Hunter North including Hunters second six-pack opened 3 seasons ago.  Suspect it will be awhile before we see any additional upgrades from Vail.  What would you like to see ?  D, E, F and H lifts are pretty old.


----------



## RichT (Mar 11, 2022)

urungus said:


> Hunter North including Hunters second six-pack opened 3 seasons ago.  Suspect it will be awhile before we see any additional upgrades from Vail.  What would you like to see ?  D, E, F and H lifts are pretty old.


My wish is that they put it back the way they found it, especially all those great employees they let go!


----------



## JimG. (Mar 11, 2022)

I rode a lift at Belleayre yesterday with a Hunter regular.

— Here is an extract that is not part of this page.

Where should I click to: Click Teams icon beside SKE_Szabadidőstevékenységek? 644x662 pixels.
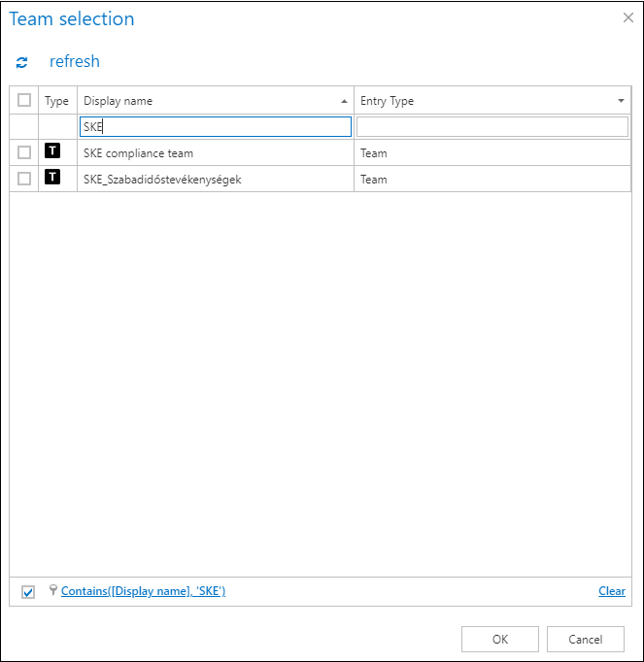pyautogui.click(x=52, y=178)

The ride was a non-stop bitch session about how crappy Hunter is being run under Vail.

I swear I almost asked him if he was catskillman or Rich T.


----------



## Kingslug20 (Mar 11, 2022)

Rode the gondi at stowe with a regular..same thing..guess he discovered stowe is a viable..if far option


----------



## RichT (Mar 12, 2022)

JimG. said:


> I rode a lift at Belleayre yesterday with a Hunter regular. The ride was a non-stop bitch session about how crappy Hunter is being run under Vail.
> 
> I swear I almost asked him if he was catskillman or Rich T.


Wasn't me


----------



## zyk (Mar 12, 2022)

I have heard whispers and murmurs that some locals are headed for Windham next year.  This was the final nail that convinced me to bail on Vail after a good number of years as a Hunter regular.  Thankfully I don't live that close so i'll be looking into other snowy pastures next year.


----------



## RichT (Mar 12, 2022)

I was there (Hunter) yesterday when I saw those two patrollers coming down either Gunhill or Ike at speed with a sled. One patroller steering the sled and the other unbelievably kneeling over this poor guy while on the sled giving him CPR! It literally took my breath away, I can't imagine the work and dedication it takes to do this job! Give them ALL of those perks and more! I will be thanking everyone of them any time I see them. BACK THE PATROL!!!!!!! Hope the guy survived...............


----------



## ThatGuy (Mar 12, 2022)

Thats one of the worst results of these corporate aholes taking resorts over. They screw over the employees who are the face of the place and they also take the brunt of the bs that should be directed towards said corporate overlords. Ski patrol still has to save people, snowmakers still have to make snow, lifties still gotta load the lifts. They deserve thanks and appreciate despite the appalling ownership.


----------



## catskillman (Mar 12, 2022)

RichT said:


> Wasn't me


or me...  Went North (not to the Oasis).  No crowds, lots of snow, and excellent grooming.  Like the old days


----------



## catskillman (Mar 12, 2022)

RichT said:


> I was there (Hunter) yesterday when I saw those two patrollers coming down either Gunhill or Ike at speed with a sled. One patroller steering the sled and the other unbelievably kneeling over this poor guy while on the sled giving him CPR! It literally took my breath away, I can't imagine the work and dedication it takes to do this job! Give them ALL of those perks and more! I will be thanking everyone of them any time I see them. BACK THE PATROL!!!!!!! Hope the guy survived...............


Hunter ski patrol is having a job fair Monday to get more people to join.  They are way understaffed, and need more people like these two !!  Everyone needs people like them!


----------



## Jersey Skier (Mar 12, 2022)

I just clicked on both Hunter's and Windham's webcams. I don't understand how Windham has no lines.


----------



## tumbler (Mar 12, 2022)

RichT said:


> I was there (Hunter) yesterday when I saw those two patrollers coming down either Gunhill or Ike at speed with a sled. One patroller steering the sled and the other unbelievably kneeling over this poor guy while on the sled giving him CPR! It literally took my breath away, I can't imagine the work and dedication it takes to do this job! Give them ALL of those perks and more! I will be thanking everyone of them any time I see them. BACK THE PATROL!!!!!!! Hope the guy survived...............


This is one of the worst things you can see skiing.  I've seen it a couple times and just hearing about it is unsettling.


----------



## catskillman (Mar 12, 2022)

Jersey Skier said:


> I just clicked on both Hunter's and Windham's webcams. I don't understand how Windham has no lines.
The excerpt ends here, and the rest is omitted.